On whether he has a preference for Option A, C or F for the Highway 290 West project (Oak Hill Parkway): I favor a non-tolled option, which is F, although—knowing the way things are—if we can get a combination of A and C with what is best in F, that’s important,” Scruggs said. “You need access to your homes that is convenient and free and you also need to be able to access commercial services near you and mitigate sound and light pollution.”


Ellen Troxclair


Troxclair gained her public policy experience by working at the State Capitol, dealing with constituent services and relations, and researching public policy issues such as transportation and the state budget. She also works as a realtor, which she says has given her a window into the lives of Austin residents and their concerns.

“I hear on a daily basis how the decisions that city council is making is affecting peoples’ daily lives, their families and their businesses,” Troxclair said. “The two questions they inevitably ask me are: ‘how much are my property taxes going to be and how long is it going to take me to get downtown in rush hour traffic?’ I have a really great mix of public policy experience, but also running my own business as well.”

On public transportation: Troxclair said she was shocked to find out that Oak Hill is not even on the map for Project Connect, a group made up of Capital Metro staff, city employees and regional transportation officials working to provide better public transportation connectivity in Austin.

“It blows my mind how many other communities they’re serving outside of Austin when one of the main commuter areas of our district is not getting the service it needs,” Troxclair said. “We can’t have the ridership if we don’t have the routes and the times that make sense for us.”

Troxclair said if elected she will make it her goal to improve public transit in District 8.

“I’m absolutely determined to work with Capital Metro to improve service in the area.”

On the LifeAustin Amphitheater: Troxclair said land development codes have become confusing and difficult to enforce, leading to inappropriate land use.

“Even the own staff of the city doesn’t know how to correctly interpret and enforce (codes). We’ve got to make sure that through the CodeNext process, which is going to be revising our land use and development codes, comes up with a plan that is clear, concise, fair, that allows for public input at all times, that is transparent and equally applied across the board.”

Troxclair said she wants to make sure council members are held accountable for the decisions they make.

“There’s been a very hands-off approach,” Troxclair said. “As a city council member I will make sure that the city manager and the city staff know that they’re ultimately accountable to the people who were elected and I”m ultimately accountable to you, the voters.”

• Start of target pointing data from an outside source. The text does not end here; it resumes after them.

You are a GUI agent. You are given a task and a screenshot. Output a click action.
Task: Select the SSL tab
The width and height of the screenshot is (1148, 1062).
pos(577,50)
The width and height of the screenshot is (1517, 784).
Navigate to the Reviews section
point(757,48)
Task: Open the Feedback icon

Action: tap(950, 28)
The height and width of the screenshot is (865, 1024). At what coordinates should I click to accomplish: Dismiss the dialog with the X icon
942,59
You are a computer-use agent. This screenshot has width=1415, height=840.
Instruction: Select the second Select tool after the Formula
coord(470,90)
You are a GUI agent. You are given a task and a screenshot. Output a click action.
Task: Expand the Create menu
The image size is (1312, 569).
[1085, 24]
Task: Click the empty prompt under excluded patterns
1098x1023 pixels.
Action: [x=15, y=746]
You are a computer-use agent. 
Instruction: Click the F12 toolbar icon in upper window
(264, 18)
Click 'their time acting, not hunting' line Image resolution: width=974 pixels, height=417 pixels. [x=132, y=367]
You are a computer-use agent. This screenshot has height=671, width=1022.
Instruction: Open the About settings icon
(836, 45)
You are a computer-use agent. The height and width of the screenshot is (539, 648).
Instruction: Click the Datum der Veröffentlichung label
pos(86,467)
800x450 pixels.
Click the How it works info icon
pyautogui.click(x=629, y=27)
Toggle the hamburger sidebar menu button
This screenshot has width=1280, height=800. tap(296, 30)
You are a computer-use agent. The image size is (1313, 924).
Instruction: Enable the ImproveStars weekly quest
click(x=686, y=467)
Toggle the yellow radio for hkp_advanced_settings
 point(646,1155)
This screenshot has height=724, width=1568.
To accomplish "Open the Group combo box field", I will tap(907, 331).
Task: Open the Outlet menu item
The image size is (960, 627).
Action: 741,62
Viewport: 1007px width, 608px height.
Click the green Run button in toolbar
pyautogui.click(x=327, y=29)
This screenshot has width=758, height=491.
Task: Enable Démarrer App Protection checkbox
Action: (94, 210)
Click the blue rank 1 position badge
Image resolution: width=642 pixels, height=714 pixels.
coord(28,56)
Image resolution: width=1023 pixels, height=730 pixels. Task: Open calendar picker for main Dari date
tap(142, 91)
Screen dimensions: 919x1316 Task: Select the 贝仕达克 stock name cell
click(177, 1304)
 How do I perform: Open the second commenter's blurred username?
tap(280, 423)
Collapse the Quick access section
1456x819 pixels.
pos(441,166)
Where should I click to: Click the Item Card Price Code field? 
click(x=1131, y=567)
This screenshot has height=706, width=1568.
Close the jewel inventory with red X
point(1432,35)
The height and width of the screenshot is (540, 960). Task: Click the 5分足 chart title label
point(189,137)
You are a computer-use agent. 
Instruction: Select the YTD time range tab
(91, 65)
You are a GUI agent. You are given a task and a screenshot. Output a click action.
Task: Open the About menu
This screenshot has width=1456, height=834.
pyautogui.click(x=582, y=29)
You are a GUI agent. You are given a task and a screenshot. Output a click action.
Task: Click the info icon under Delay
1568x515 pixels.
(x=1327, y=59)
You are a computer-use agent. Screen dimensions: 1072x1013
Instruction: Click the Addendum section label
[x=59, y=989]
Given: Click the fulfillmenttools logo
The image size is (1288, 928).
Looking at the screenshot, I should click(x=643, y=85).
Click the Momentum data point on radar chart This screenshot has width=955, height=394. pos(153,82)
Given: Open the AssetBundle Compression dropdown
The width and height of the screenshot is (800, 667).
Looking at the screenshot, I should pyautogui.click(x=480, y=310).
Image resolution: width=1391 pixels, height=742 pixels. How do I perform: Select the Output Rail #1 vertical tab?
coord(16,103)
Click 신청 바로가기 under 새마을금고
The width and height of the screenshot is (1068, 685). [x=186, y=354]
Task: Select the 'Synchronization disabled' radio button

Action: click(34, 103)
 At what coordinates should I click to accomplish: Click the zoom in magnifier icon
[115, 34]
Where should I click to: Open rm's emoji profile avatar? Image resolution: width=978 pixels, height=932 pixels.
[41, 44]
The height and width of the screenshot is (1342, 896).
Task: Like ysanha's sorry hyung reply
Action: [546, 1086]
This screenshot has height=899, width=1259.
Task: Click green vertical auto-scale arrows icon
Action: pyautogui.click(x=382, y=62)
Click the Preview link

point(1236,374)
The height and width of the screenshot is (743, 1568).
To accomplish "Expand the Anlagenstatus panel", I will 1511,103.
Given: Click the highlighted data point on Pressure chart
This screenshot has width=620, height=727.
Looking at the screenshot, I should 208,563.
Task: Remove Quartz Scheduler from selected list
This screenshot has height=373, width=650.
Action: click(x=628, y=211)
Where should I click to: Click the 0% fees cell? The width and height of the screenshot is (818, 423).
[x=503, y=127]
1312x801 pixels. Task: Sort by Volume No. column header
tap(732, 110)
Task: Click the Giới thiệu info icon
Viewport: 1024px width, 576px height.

On SOS land development code and schools in Southwest Austin: Troxclair said the quality of education in Austin is being threatened by overcrowding. “We need to make sure that the needs of our area are being served,” Troxclair said. “Bowie is the most overcrowded high school in the city. With new growth the most important thing we must do is make sure that we have the school capacity to accommodate that growth.”

SH 45 SW: “At the end of the day the voters approved and paid for the right-of-way to build this road. I think we’ve seen that this mentality of ‘if-you-don’t-build-it-they-won’t-come’ when it comes to road infrastructure is part of what’s gotten us in this mess today,” Troxclair said. “I do support the building of SH 45. I want to make sure it’s done in an environmentally safe way, which TxDOT has committed to do.”

On whether she has a preference for Option A, C or F for the Highway 290 West project (Oak Hill Parkway): “I think it’s important that we continue to voice our opinions on this issue. We’re the ones who live here, we’re the ones who need access to our homes, we’re the ones who want to preserve our communities while improving mobility for the region,” Troxclair said. “I just want to make sure that this public input process continues and that our opinion is taken into account with TxDOT.”